Vladimir Dinets, a research assistant professor in the University of Tennessee's Department of Psychology tapped into the power of social media to document predatory behaviour by crocodiles.
Studying predatory behaviour by crocodiles and their relatives such as alligators and caimans in the wild is notoriously difficult because they are ambush hunters, have slow metabolisms and eat much less frequently than warm-blooded animals.
To overcome these difficulties, Dinets used Facebook and other social media sites to solicit eyewitness accounts from amateur naturalists, crocodile researchers and non-scientists working with crocodiles.
He also looked through diaries of scientists and conducted more than 3,000 hours of observations himself.
The observations had something in common coordination and collaboration among the crocodiles in hunting their prey.
"Despite having been made independently by different people on different continents, these records showed striking similarities. This suggests that the observed phenomena are real, rather than just tall tales or misinterpretation," said Dinets.
Crocodiles and alligators were observed conducting highly organized game drives. For example, crocodiles would swim in a circle around a shoal of fish, gradually making the circle tighter until the fish were forced into a tight 'bait ball'.

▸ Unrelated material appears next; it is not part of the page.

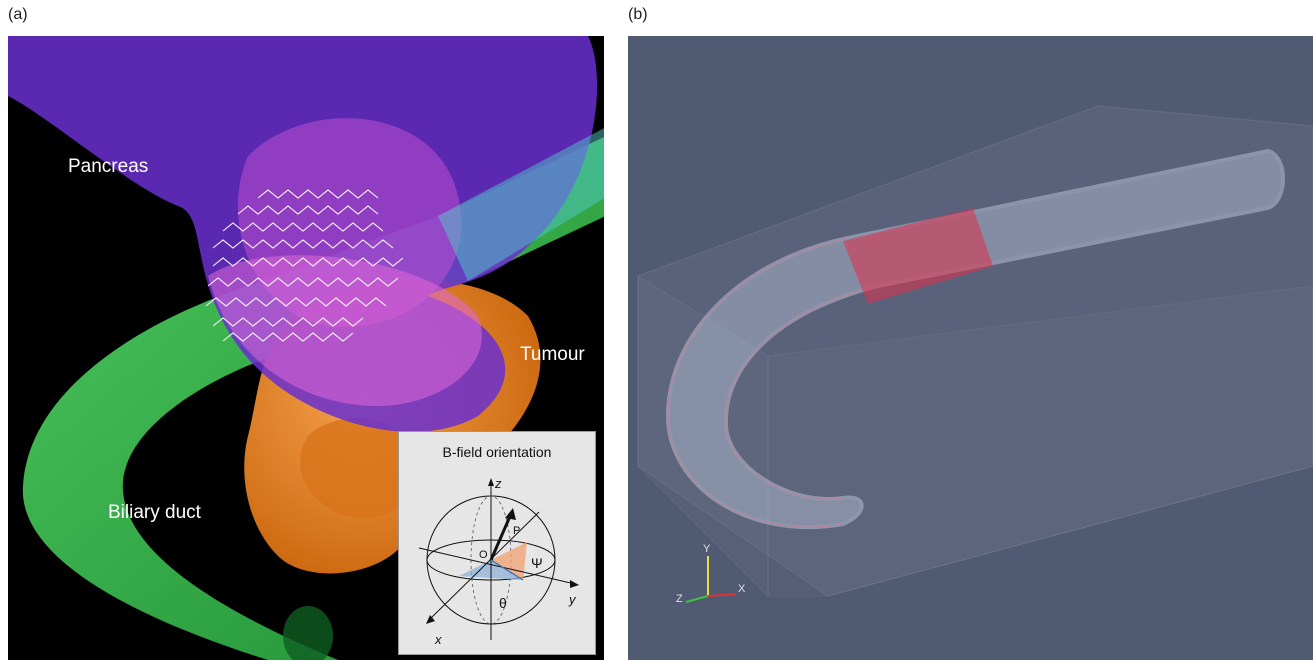 The image size is (1313, 661). I want to click on b-field-orientation-inset: B-field orientation z y x P O Ψ, so click(497, 543).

Then the crocodiles would take turns cutting across the center of the circle, snatching the fish.
Sometimes animals of different size would take up different roles. Larger alligators would drive a fish from the deeper part of a lake into the shallows, where smaller, more agile alligators would block its escape.
In one case, a huge saltwater crocodile scared a pig into running off a trail and into a lagoon where two smaller crocodiles were waiting in ambush the circumstances suggested that the three crocodiles had anticipated each other's positions and actions without being able to see each other.
"All these observations indicate that crocodilians might belong to a very select club of hunters just 20 or so
species of animals, including humans capable of coordinating their actions in sophisticated ways an assuming different roles according to each individual's abilities," said Dinets.
"In fact, they might be second only to humans in their hunting prowess," said Dinets.
The research is published in the journal Ethology Ecology and Evolution.